Divide using synthetic division $$ ( 4x^{4}+12x^{3}-13x^{2}+9x-22 ) \div ( x+4 ) $$
Answer
The synthetic division table is:
$$ \begin{array}{c|rrrrr}-4&4&12&-13&9&-22\\& & -16& 16& -12& \color{black}{12} \\ \hline &\color{blue}{4}&\color{blue}{-4}&\color{blue}{3}&\color{blue}{-3}&\color{orangered}{-10} \end{array} $$The solution is:
$$ \frac{ 4x^{4}+12x^{3}-13x^{2}+9x-22 }{ x+4 } = \color{blue}{4x^{3}-4x^{2}+3x-3} \color{red}{~-~} \frac{ \color{red}{ 10 } }{ x+4 } $$Explanation
Step 1 : Write down the coefficients of the dividend into division table. Put the zero from $ x + 4 = 0 $ ( $ x = \color{blue}{ -4 } $ ) at the left.

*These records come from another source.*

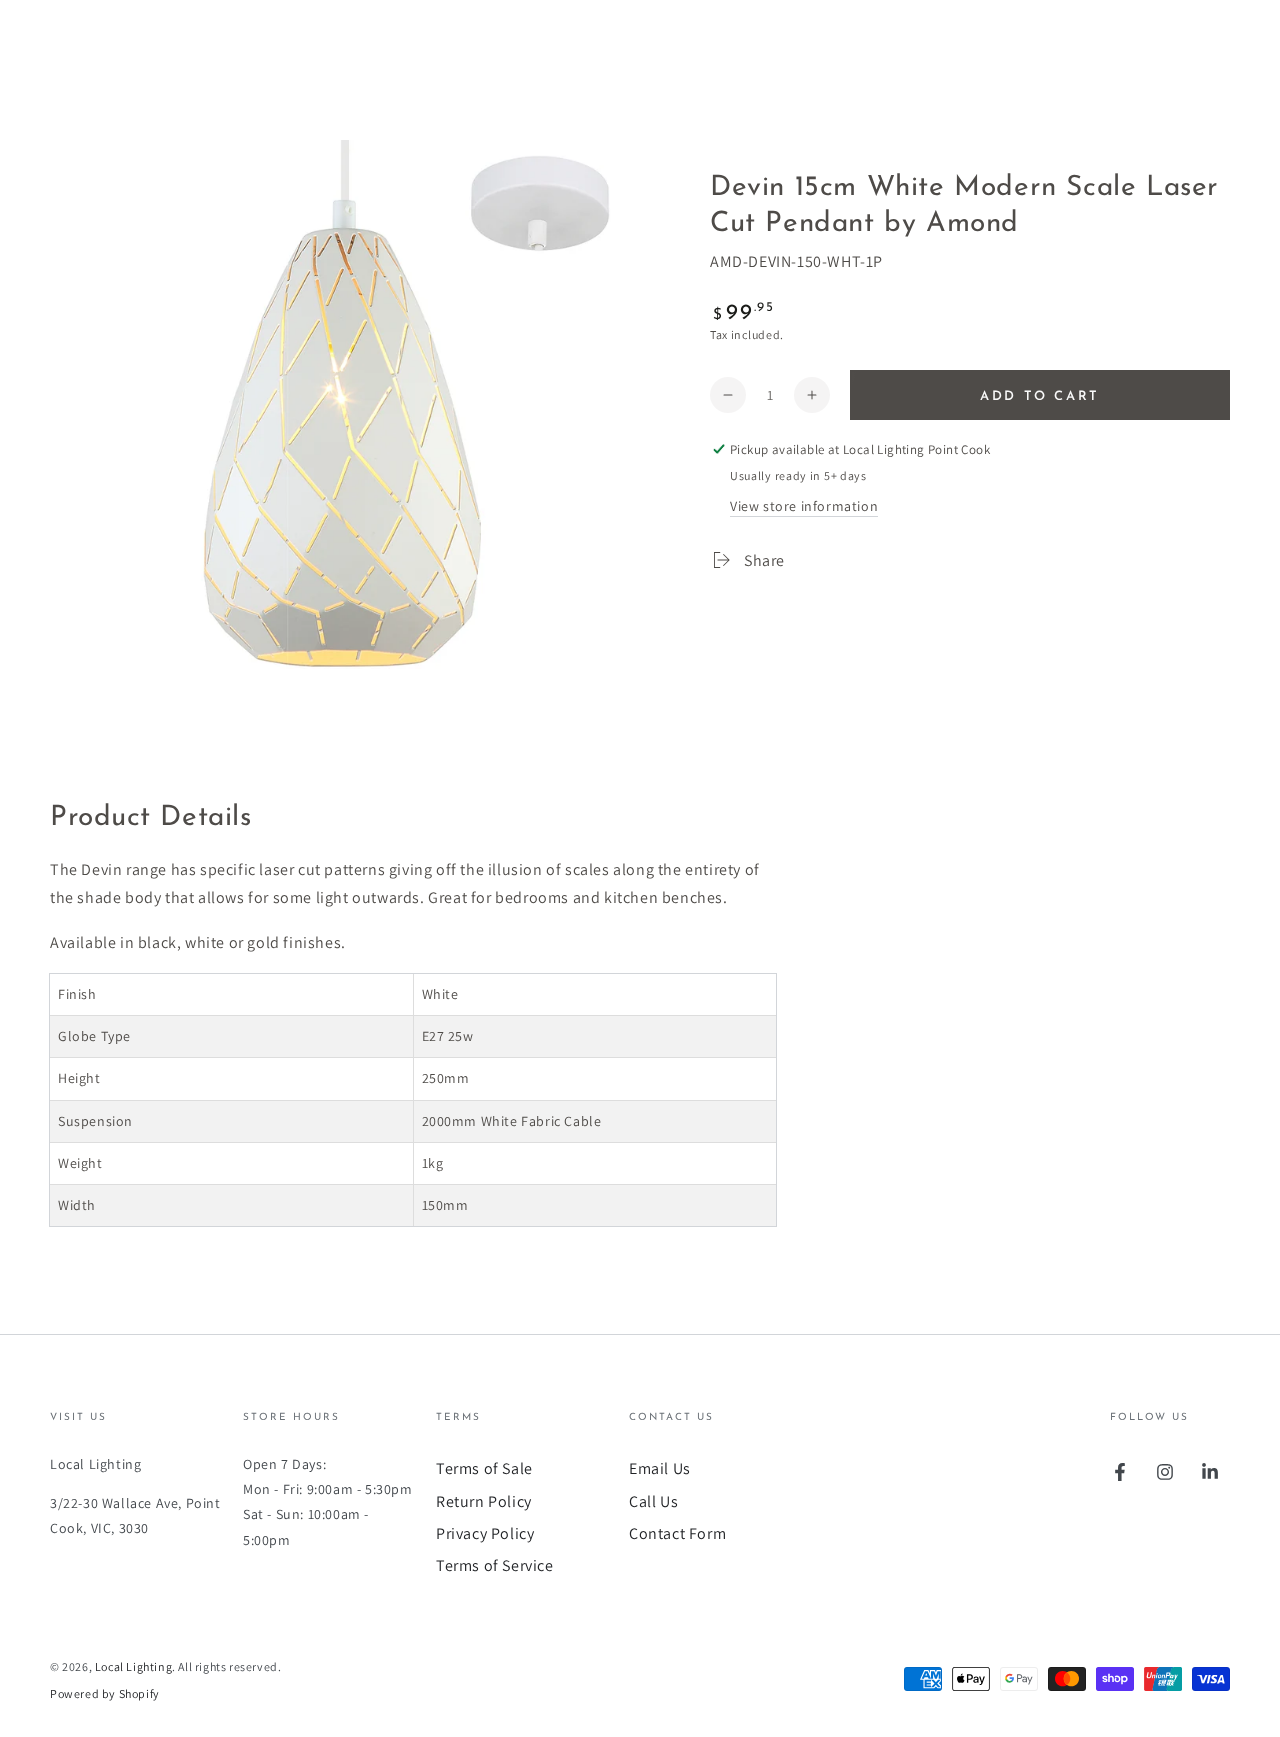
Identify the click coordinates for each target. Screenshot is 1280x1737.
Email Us (660, 1468)
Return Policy (484, 1501)
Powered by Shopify (105, 1693)
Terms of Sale (484, 1468)
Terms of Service (495, 1565)
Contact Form (677, 1533)
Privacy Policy (485, 1533)
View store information (804, 506)
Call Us (653, 1501)
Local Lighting (133, 1666)
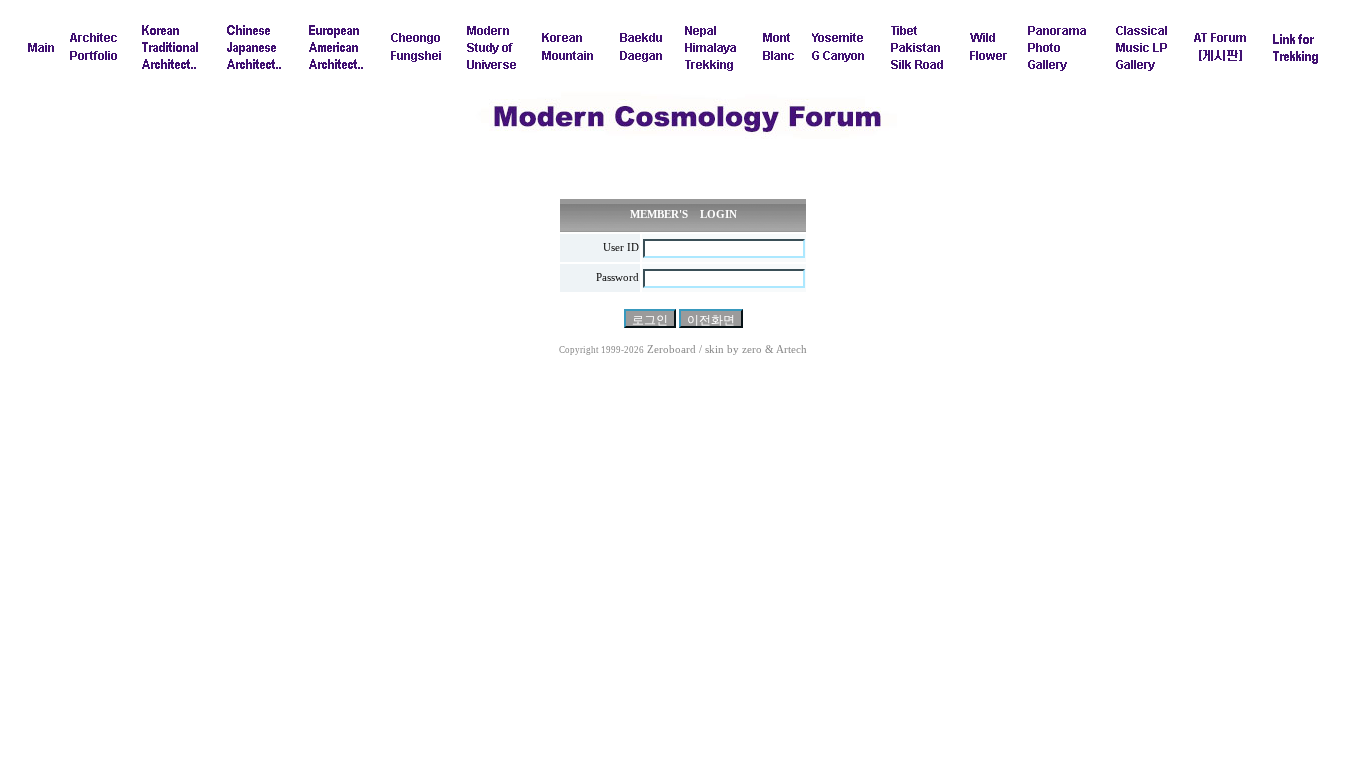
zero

$$ \begin{array}{c|rrrrr}\color{blue}{-4}&4&12&-13&9&-22\\& & & & & \\ \hline &&&&& \end{array} $$Step 1 : Bring down the leading coefficient to the bottom row.
$$ \begin{array}{c|rrrrr}-4&\color{orangered}{ 4 }&12&-13&9&-22\\& & & & & \\ \hline &\color{orangered}{4}&&&& \end{array} $$Step 2 : Multiply by the number on the left, and carry the result into the next column: $ \color{blue}{ -4 } \cdot \color{blue}{ 4 } = \color{blue}{ -16 } $.
$$ \begin{array}{c|rrrrr}\color{blue}{-4}&4&12&-13&9&-22\\& & \color{blue}{-16} & & & \\ \hline &\color{blue}{4}&&&& \end{array} $$Step 3 : Add down last column: $ \color{orangered}{ 12 } + \color{orangered}{ \left( -16 \right) } = \color{orangered}{ -4 } $
$$ \begin{array}{c|rrrrr}-4&4&\color{orangered}{ 12 }&-13&9&-22\\& & \color{orangered}{-16} & & & \\ \hline &4&\color{orangered}{-4}&&& \end{array} $$Step 4 : Multiply by the number on the left, and carry the result into the next column: $ \color{blue}{ -4 } \cdot \color{blue}{ \left( -4 \right) } = \color{blue}{ 16 } $.
$$ \begin{array}{c|rrrrr}\color{blue}{-4}&4&12&-13&9&-22\\& & -16& \color{blue}{16} & & \\ \hline &4&\color{blue}{-4}&&& \end{array} $$Step 5 : Add down last column: $ \color{orangered}{ -13 } + \color{orangered}{ 16 } = \color{orangered}{ 3 } $
$$ \begin{array}{c|rrrrr}-4&4&12&\color{orangered}{ -13 }&9&-22\\& & -16& \color{orangered}{16} & & \\ \hline &4&-4&\color{orangered}{3}&& \end{array} $$Step 6 : Multiply by the number on the left, and carry the result into the next column: $ \color{blue}{ -4 } \cdot \color{blue}{ 3 } = \color{blue}{ -12 } $.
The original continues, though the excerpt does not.